PLLEN=ON (2.5MHz) PLLEN=OFF (625kHz)
ちょっと気になる点が・・・・
動作がはやい分には問題ないのだけど、正確な時定数が必要な場合はdelay関数がつかえない(つかえるけど注意しないと)
ことになるので、この点は注意が必要です。
#use delay(clock=10MHz)
main() {
set_tris_b(0x00);
while(1){
output_high(PIN_B0);
delay_us(500);
output_low(PIN_B0);
delay_us(500);
}
}
ということで上記のように、500uSの遅延を2箇所いれて、1kHzの波形になるか確認してみましょう。
裏切られた・・・
発振周波数は4kHzです。ということはPLLの倍率がコンパイラが考慮を忘れている?

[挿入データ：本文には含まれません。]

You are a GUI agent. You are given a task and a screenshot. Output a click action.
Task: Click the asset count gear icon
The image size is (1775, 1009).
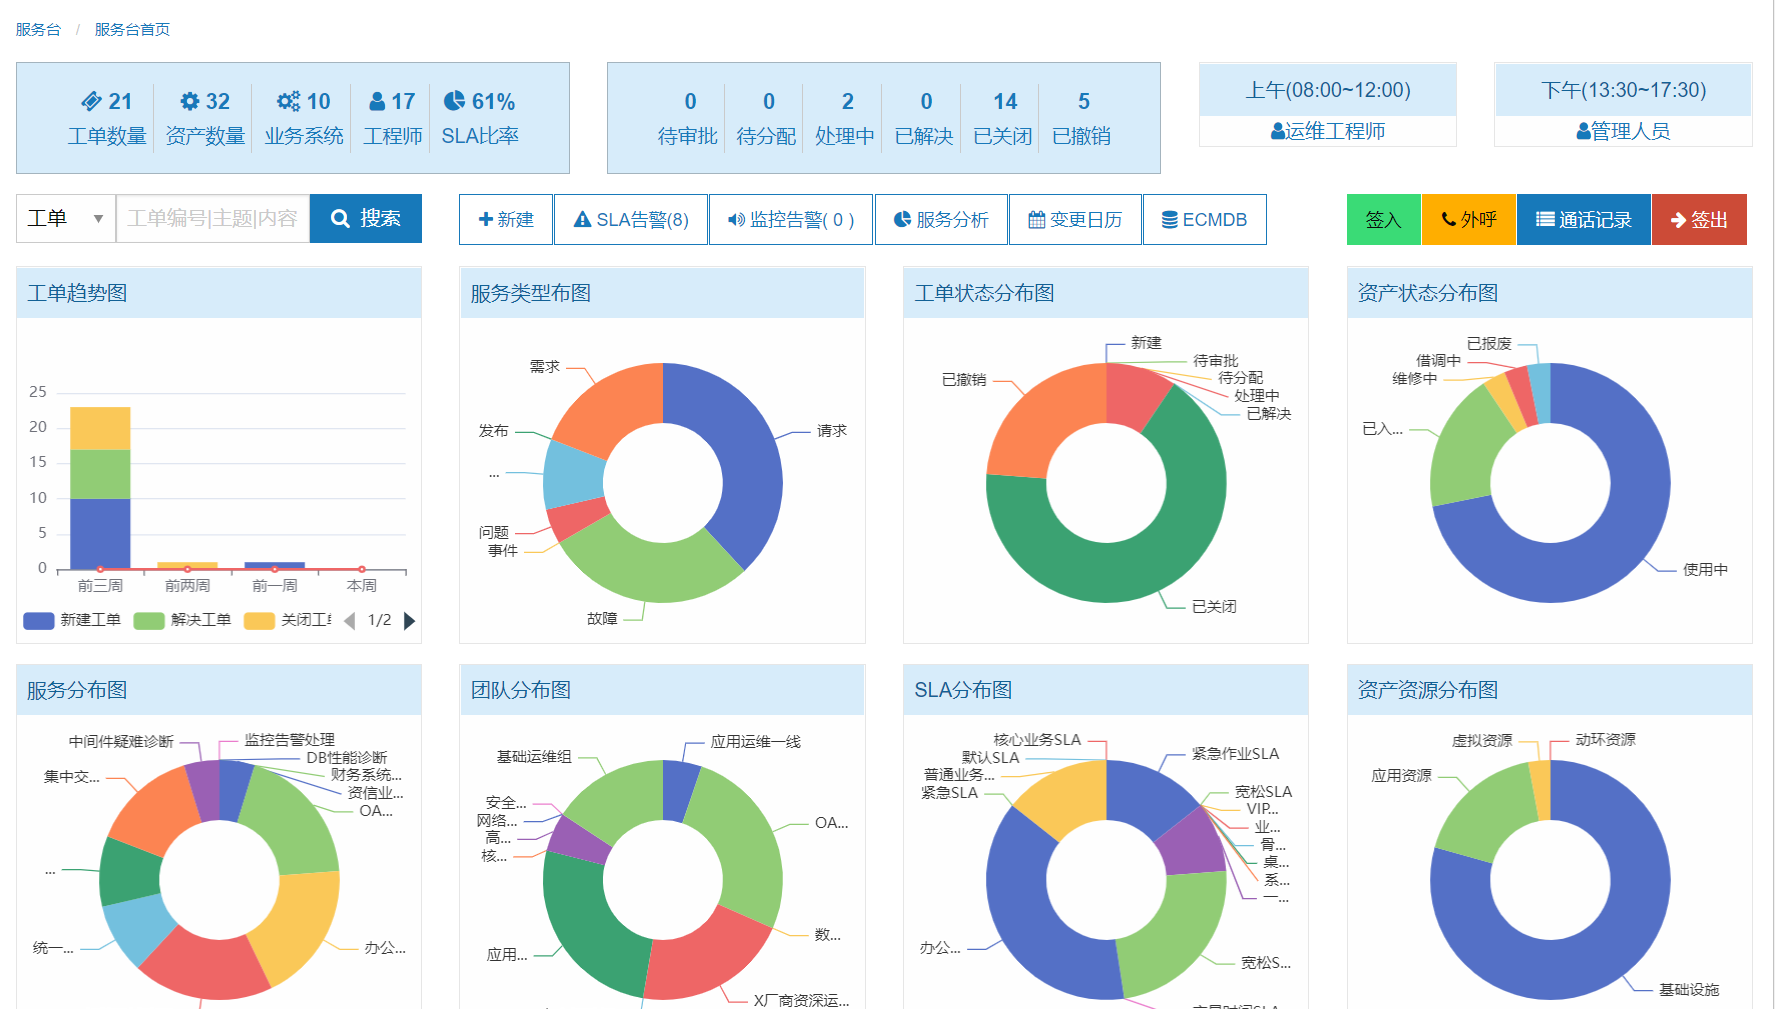coord(189,101)
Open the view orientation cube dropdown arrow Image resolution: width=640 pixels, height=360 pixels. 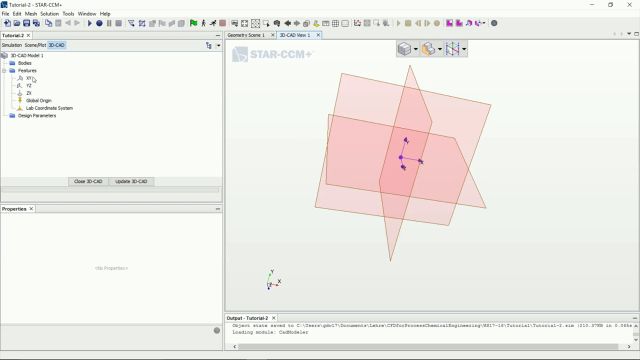pos(416,49)
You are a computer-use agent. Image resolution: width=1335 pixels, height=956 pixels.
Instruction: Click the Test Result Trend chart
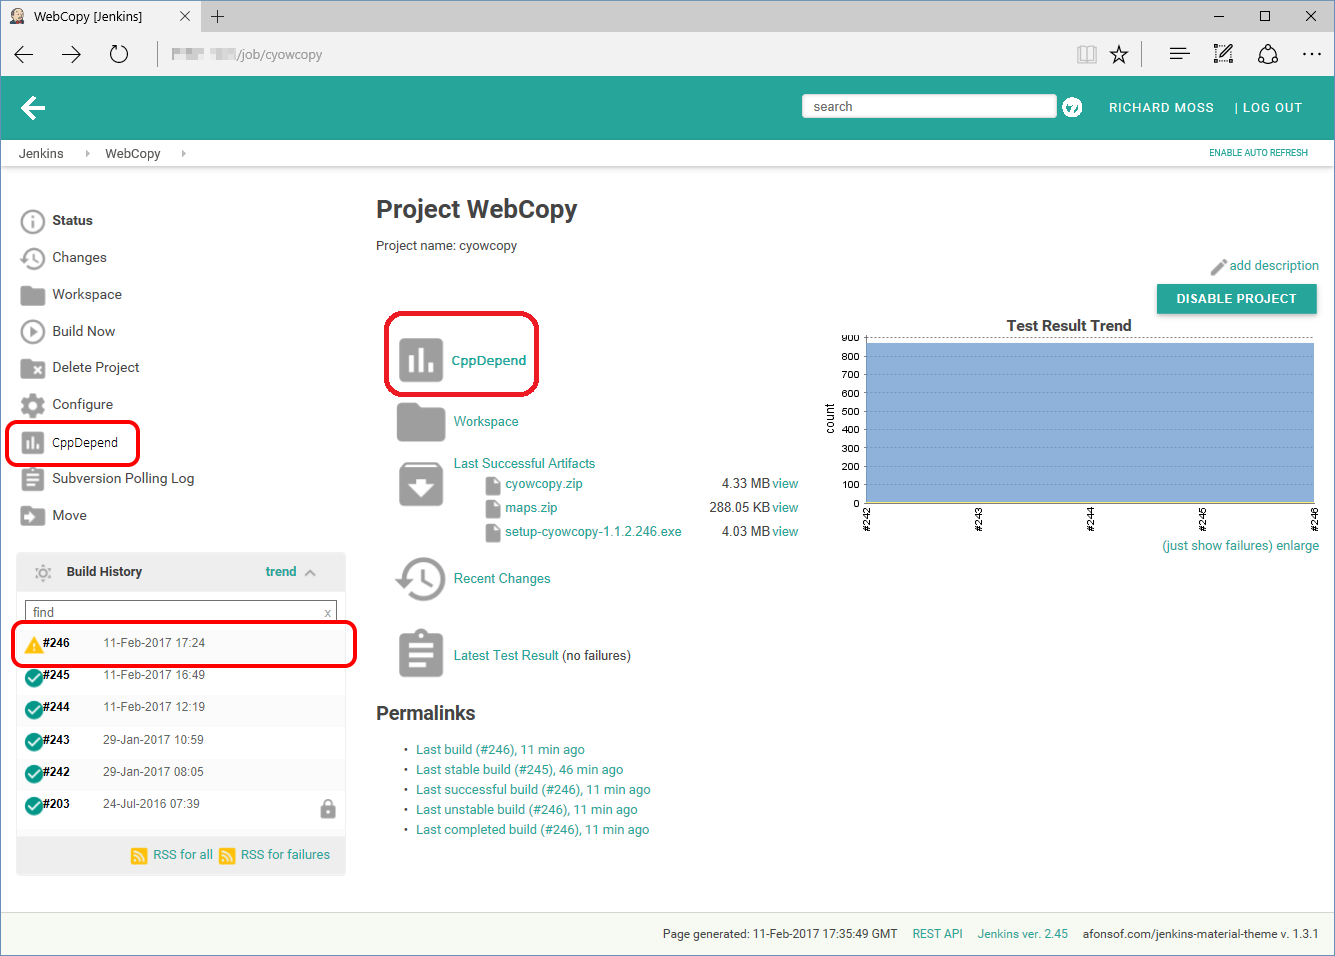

内部処理が4倍になっていますが、コンパイラがそれを考慮していない感じです。
周波数の定義値を変更してみましょう。
#use delay(clock=40MHz)
main() {
set_tris_b(0x00);
while(1){
output_high(PIN_B0);
delay_us(500);
output_low(PIN_B0);
delay_us(500);
}
}
出力が1kHzの周期になりました。
とすれば、無事1kHzになりましたが、こりゃ絶対に間違いそうです。
水晶を27MHzに変えてみる。
PLLで内部で4倍になっているとして、どこまで早い水晶がつかえるのかな?
と思って27MHzの水晶に変更してみました。
#use delay(clock=27MHz)
main() {
set_tris_b(0x00);
while(1){
output_high(PIN_B0);
output_low(PIN_B0);
}
}
1サイクル6.075MHz?
10MHzの水晶だと1サイクル2.5MHzだったので、27MHzになれば2.7倍の6.75MHzになるはずですが、
6.075MHzどまりです。ということで、PLLの動作限界を超えているのかな?
他の水晶でも試してみましょう。
結果だけですが、下記の結果です。
おそらく20MHzくらいが限界なのかな?という感じです。
水晶(MHz) | 実行サイクル (計算値) |
実測値 | 誤差 |
10MHz | 2.5MHz | 2.5001MHz | 0.004% |
12MHz | 3.0MHz | 3.0001MHz | 0.03% |
24.576MHz | 6.144MHz | 6.1492MHz | 0.08% |
27MHz | 6.75MHz | 6.0753MHz | 10.0% |
どうやら、その後のBSSの書き込みから内部がMAX32MHzなので、4倍PLLをつかう場合は
外部クロックは8MHzが最大値になるようです。素子のオーバスペックに期待すれば20MHzでもいけそうですが、
これは危険ですね。
され、結論的には内部PLLのおかげでPIC16F1シリーズは高速にはなるけれど、性能的には従来のPIC16Fと同じ
ということでしょうね。プログラム領域が増えたことが結構助かるところかもしれません。
そういえば、DAC9018Dなんかは、プログラム領域が97%くらいまでいっていて、それ以上のコマンドを入れられなかった
ということがありますが、PIC16F1シリーズに帰れば、追加のコマンドがいれられそうです。